*Entries on finding words and elements*
───
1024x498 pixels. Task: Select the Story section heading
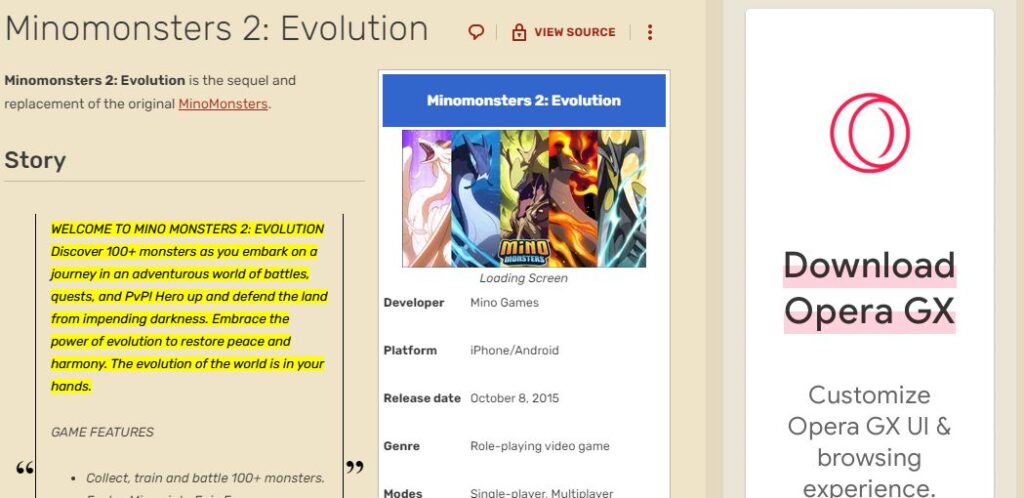point(35,160)
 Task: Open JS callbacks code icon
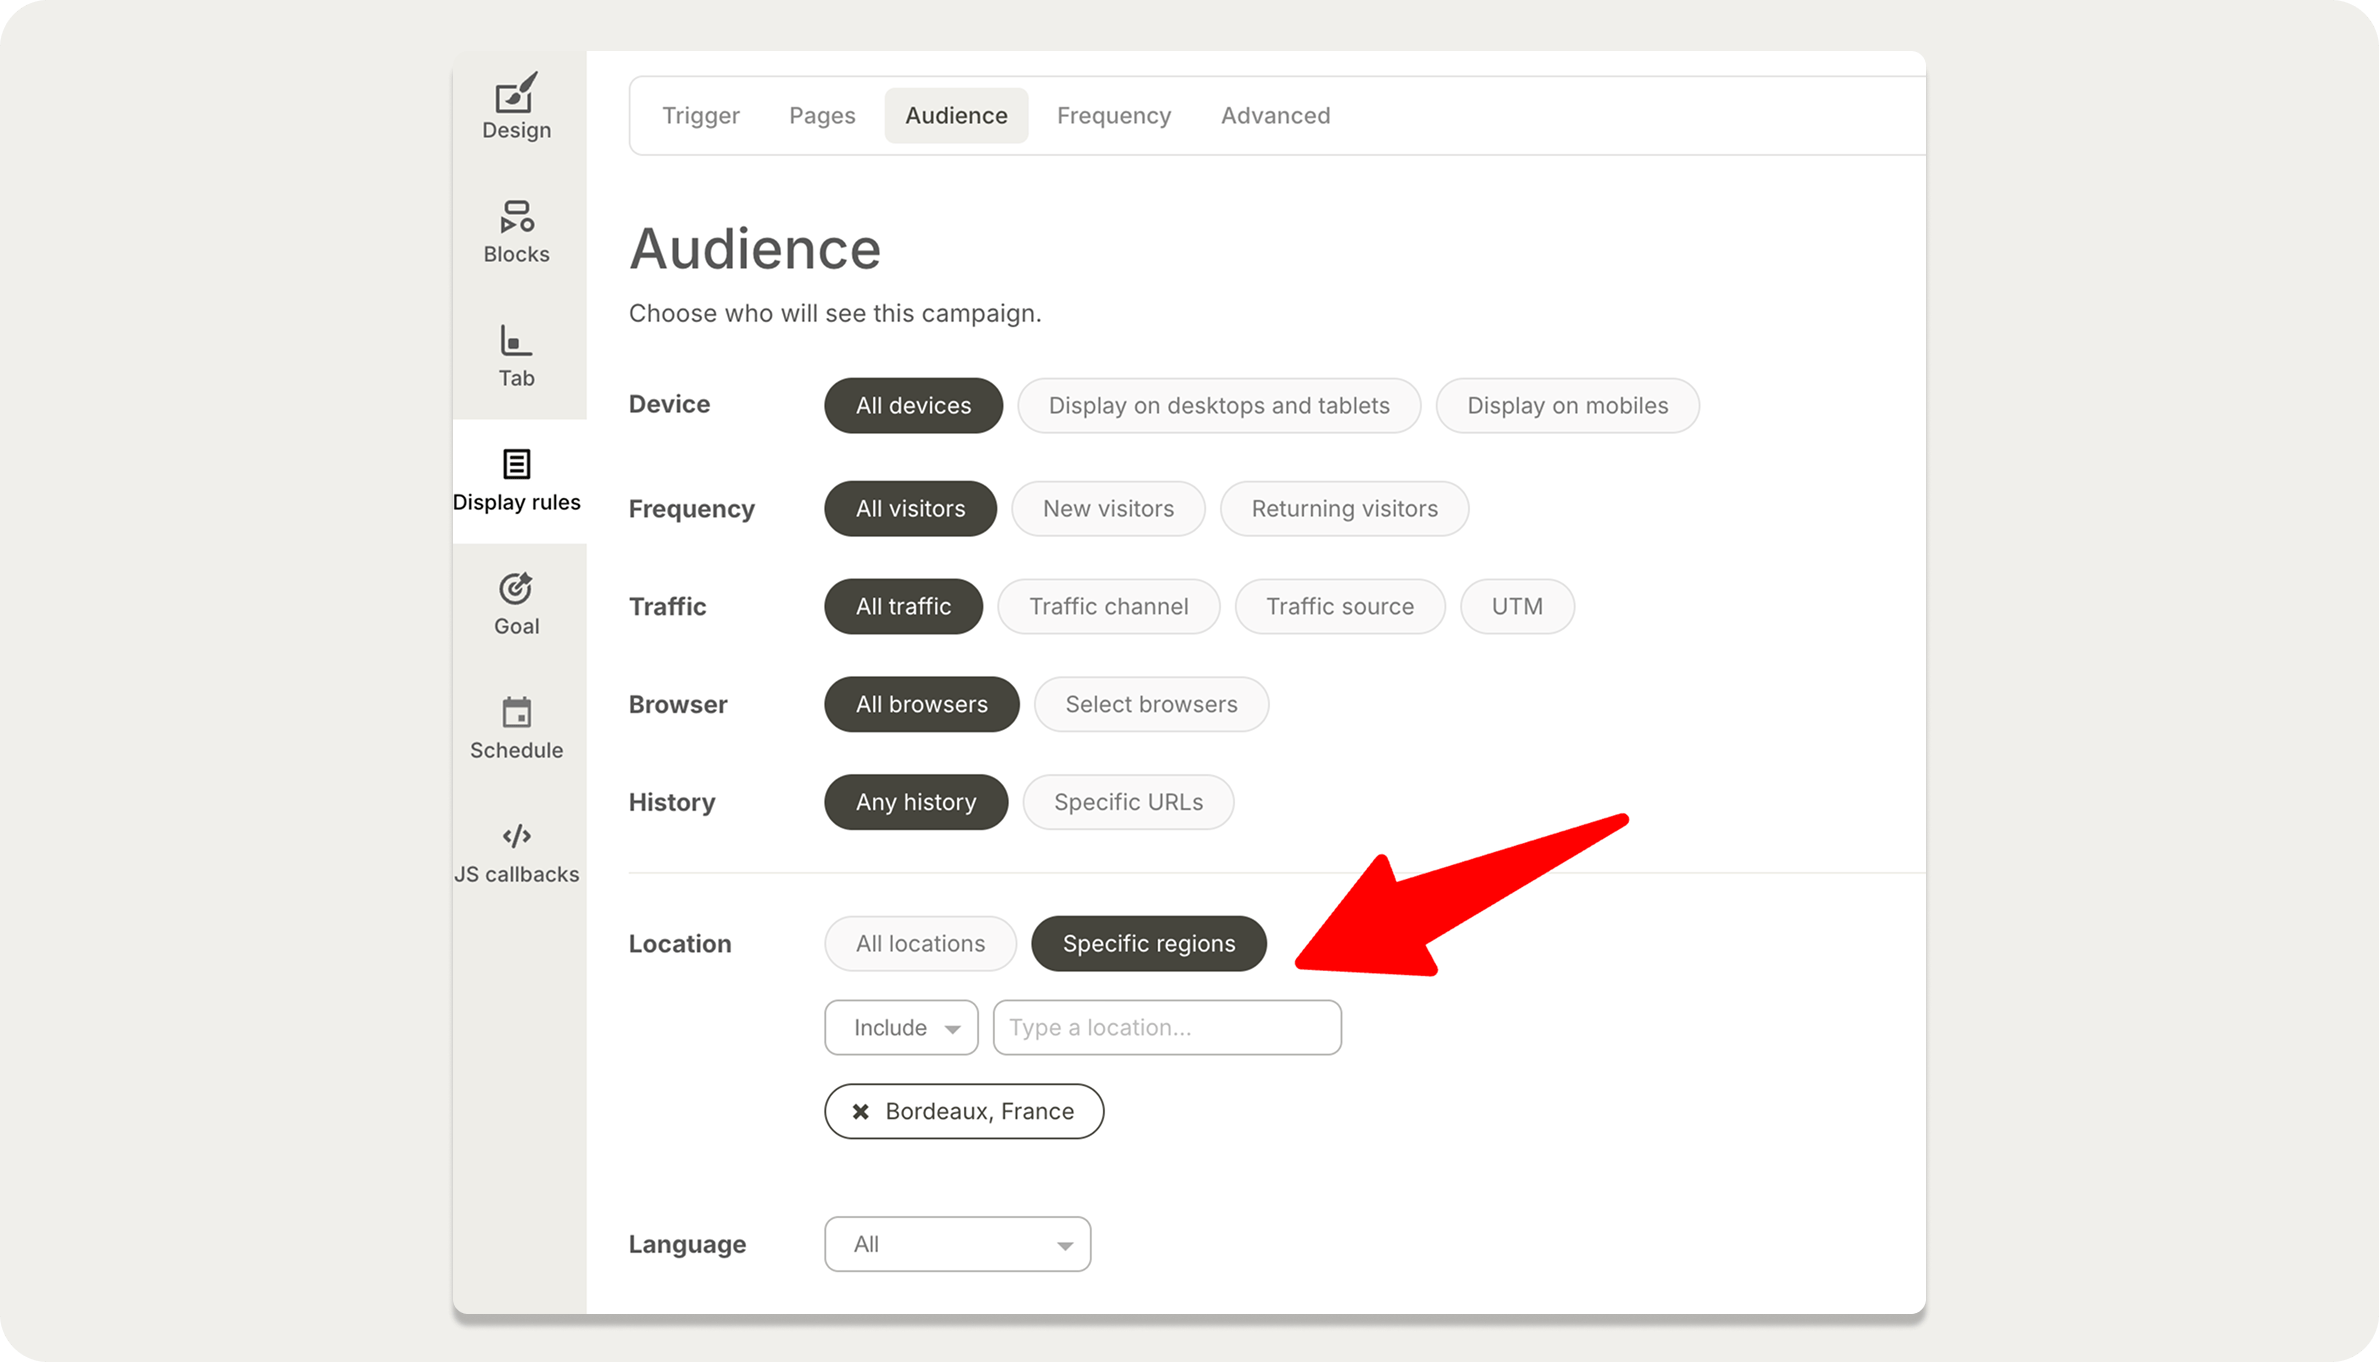(516, 836)
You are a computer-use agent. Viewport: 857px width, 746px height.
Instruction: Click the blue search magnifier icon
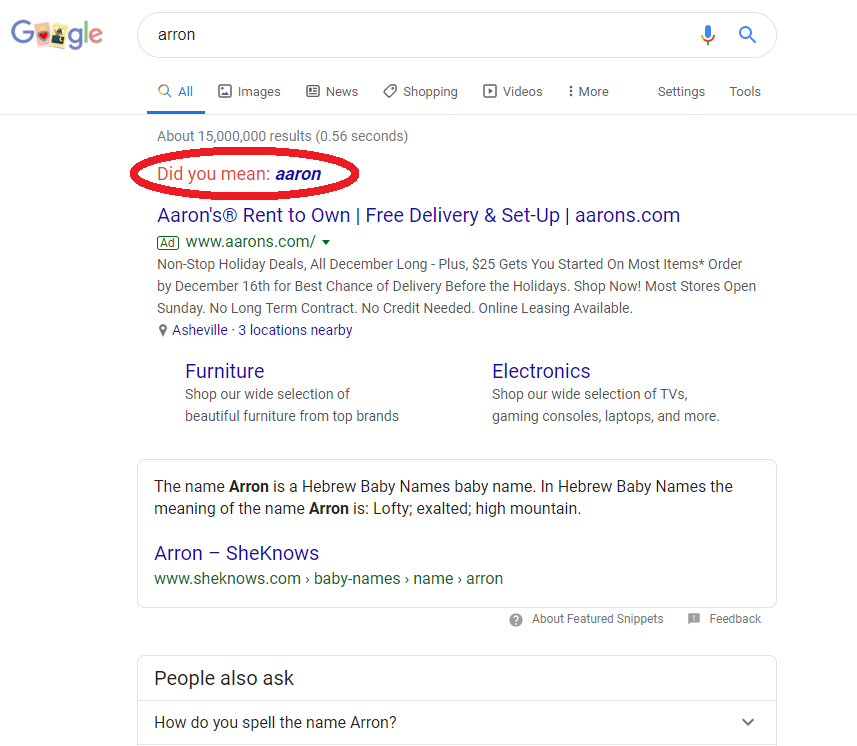click(747, 34)
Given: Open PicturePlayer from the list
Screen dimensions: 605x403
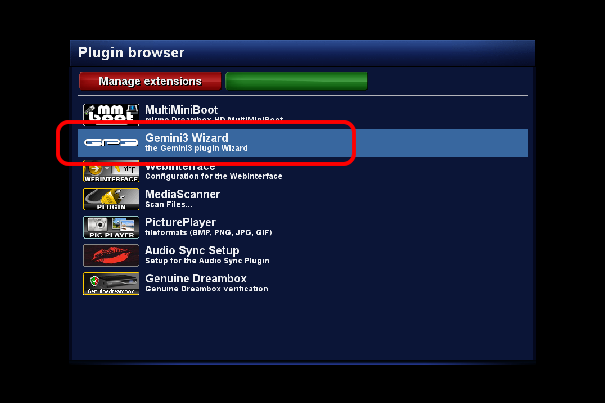Looking at the screenshot, I should coord(303,227).
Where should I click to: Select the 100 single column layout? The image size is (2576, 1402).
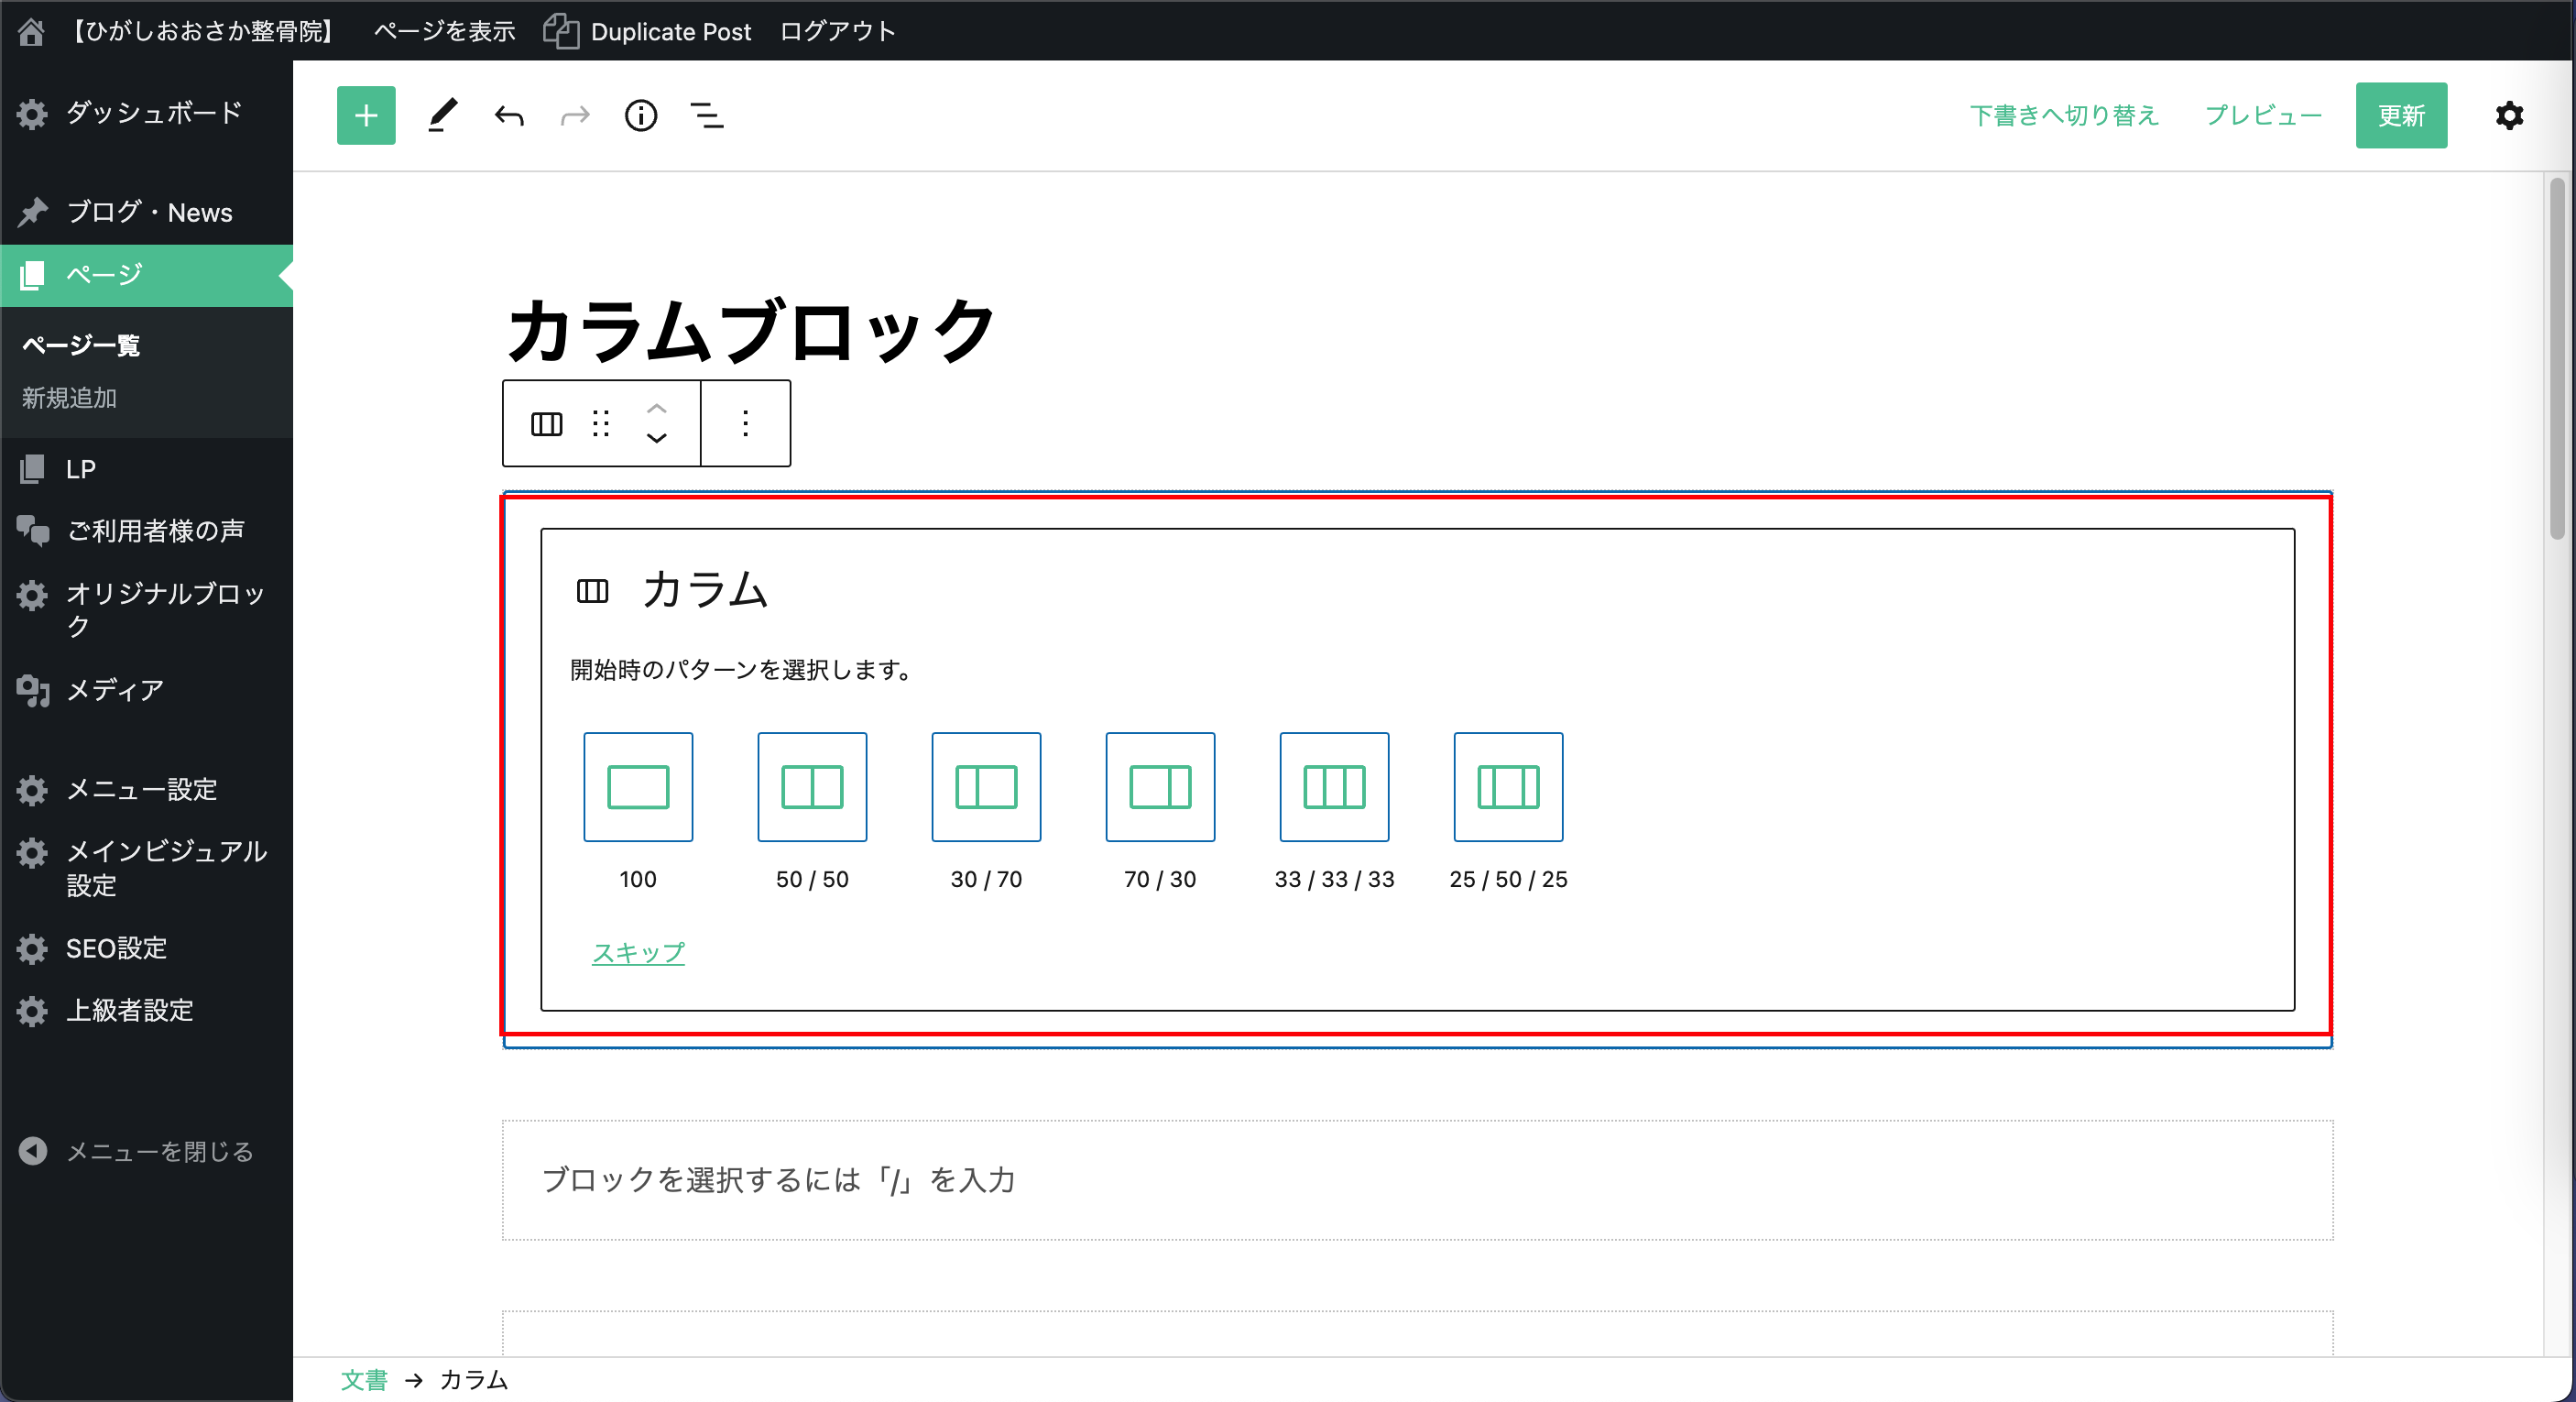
───
Copy all the items above, substituting "button" for every "icon" and changing nothing else. Omit the pictures.

*TASK ANSWER*
1024x498 pixels. Task: Select the Story section heading
point(35,160)
 Task: Open JS callbacks code button
(516, 836)
You are a computer-use agent. Viewport: 857px width, 746px height.
Instruction: Click the blue search magnifier button
click(747, 34)
Given: Open PicturePlayer from the list
Screen dimensions: 605x403
Looking at the screenshot, I should coord(303,227).
Where should I click to: Select the 100 single column layout? The image size is (2576, 1402).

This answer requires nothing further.